• Provided data
'''

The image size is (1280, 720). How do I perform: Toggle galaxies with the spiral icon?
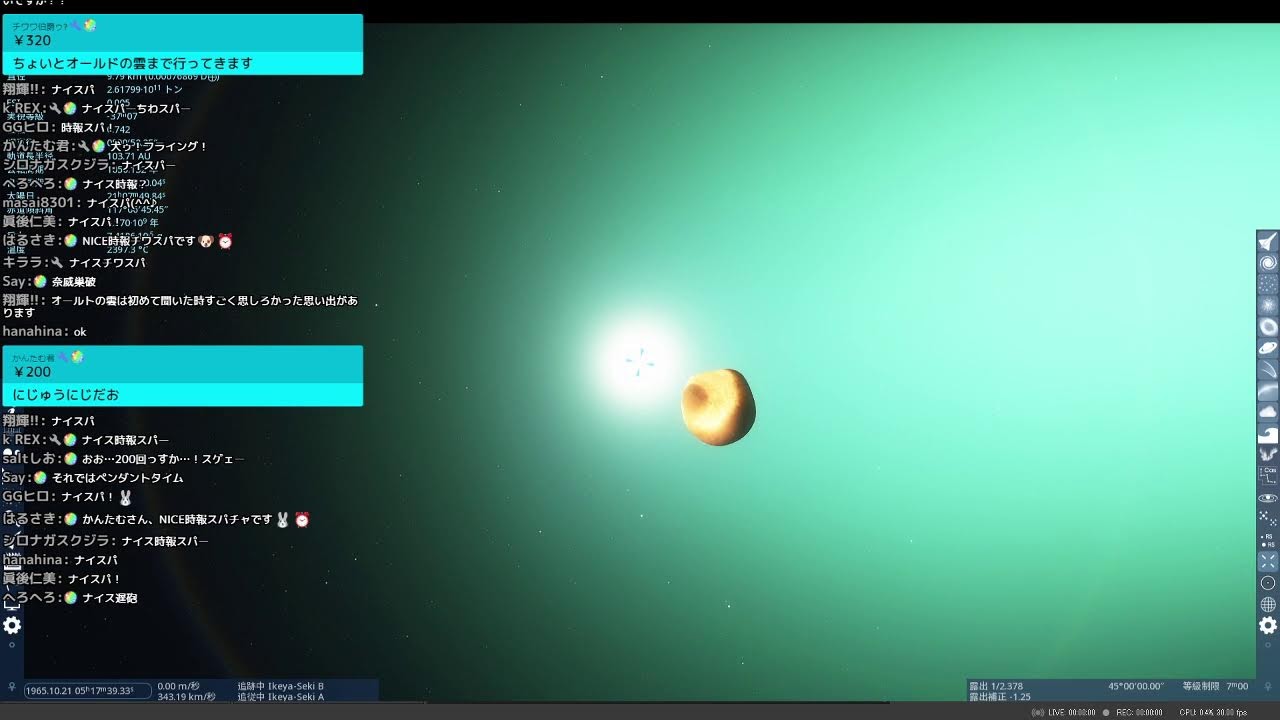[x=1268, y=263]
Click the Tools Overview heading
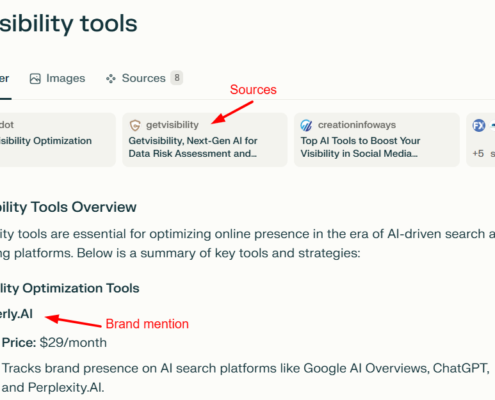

'''
'''

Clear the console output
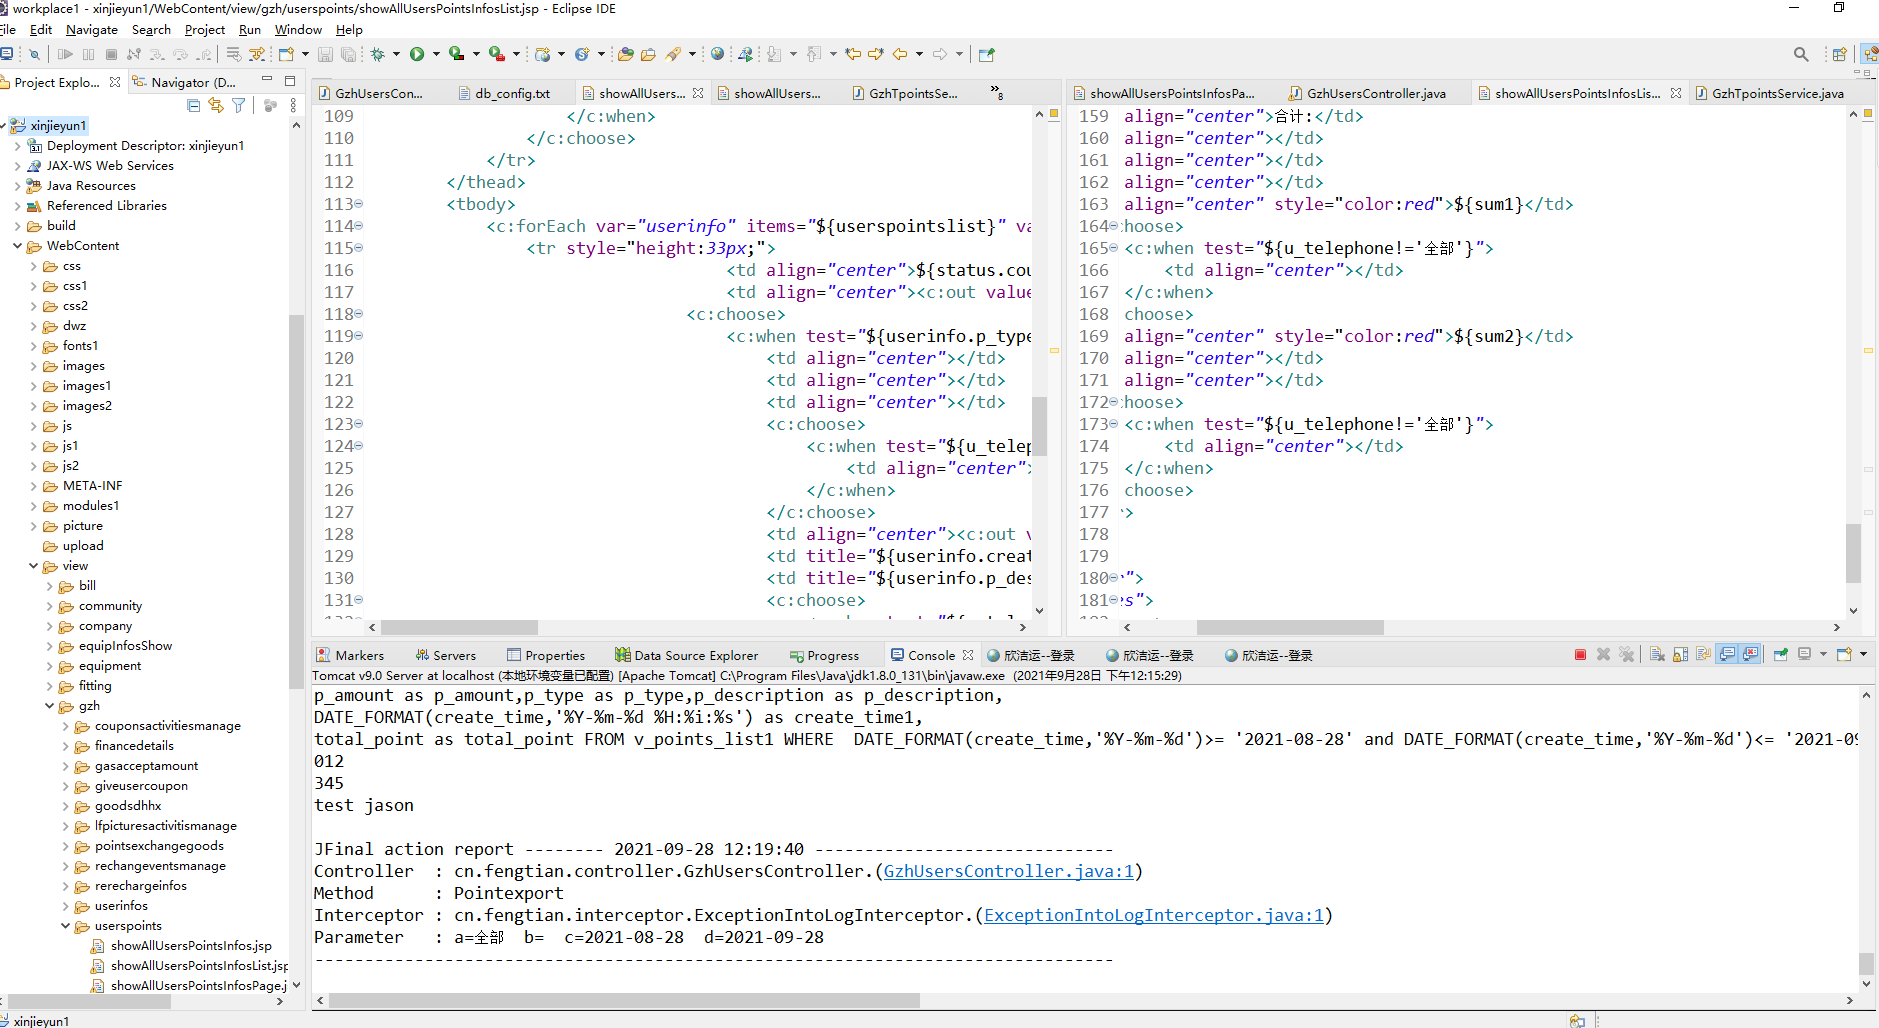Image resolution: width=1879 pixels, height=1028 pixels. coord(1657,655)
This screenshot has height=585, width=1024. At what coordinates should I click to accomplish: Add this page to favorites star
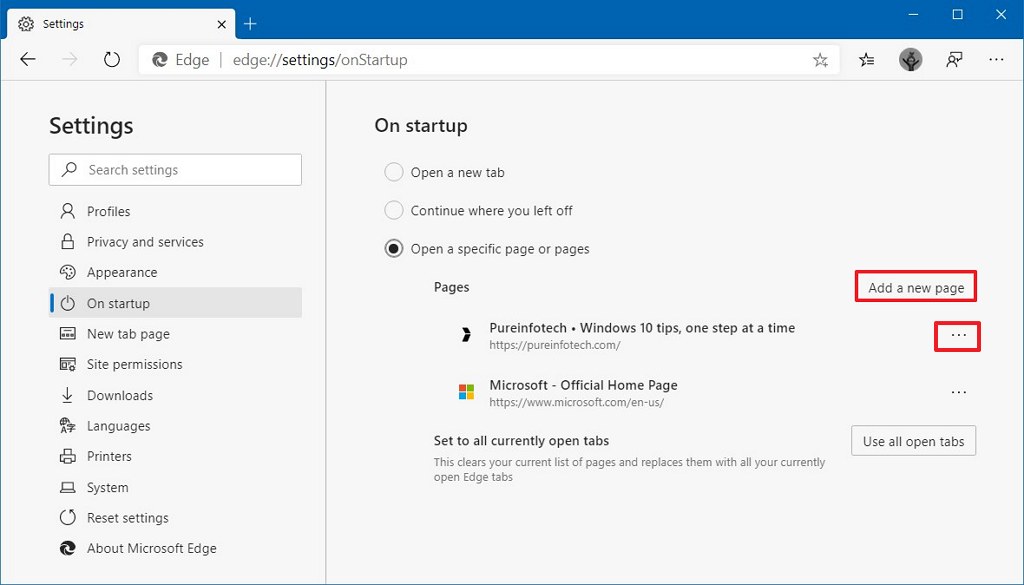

'''

• What the exercise asks
Exact copy, pictures excluded: from the line with "The image size" up to and including the line with "Click the Tools Overview heading" in the data above.

• Solved problem
The image size is (1280, 720). How do I perform: Toggle galaxies with the spiral icon?
[x=1268, y=263]
Click the Tools Overview heading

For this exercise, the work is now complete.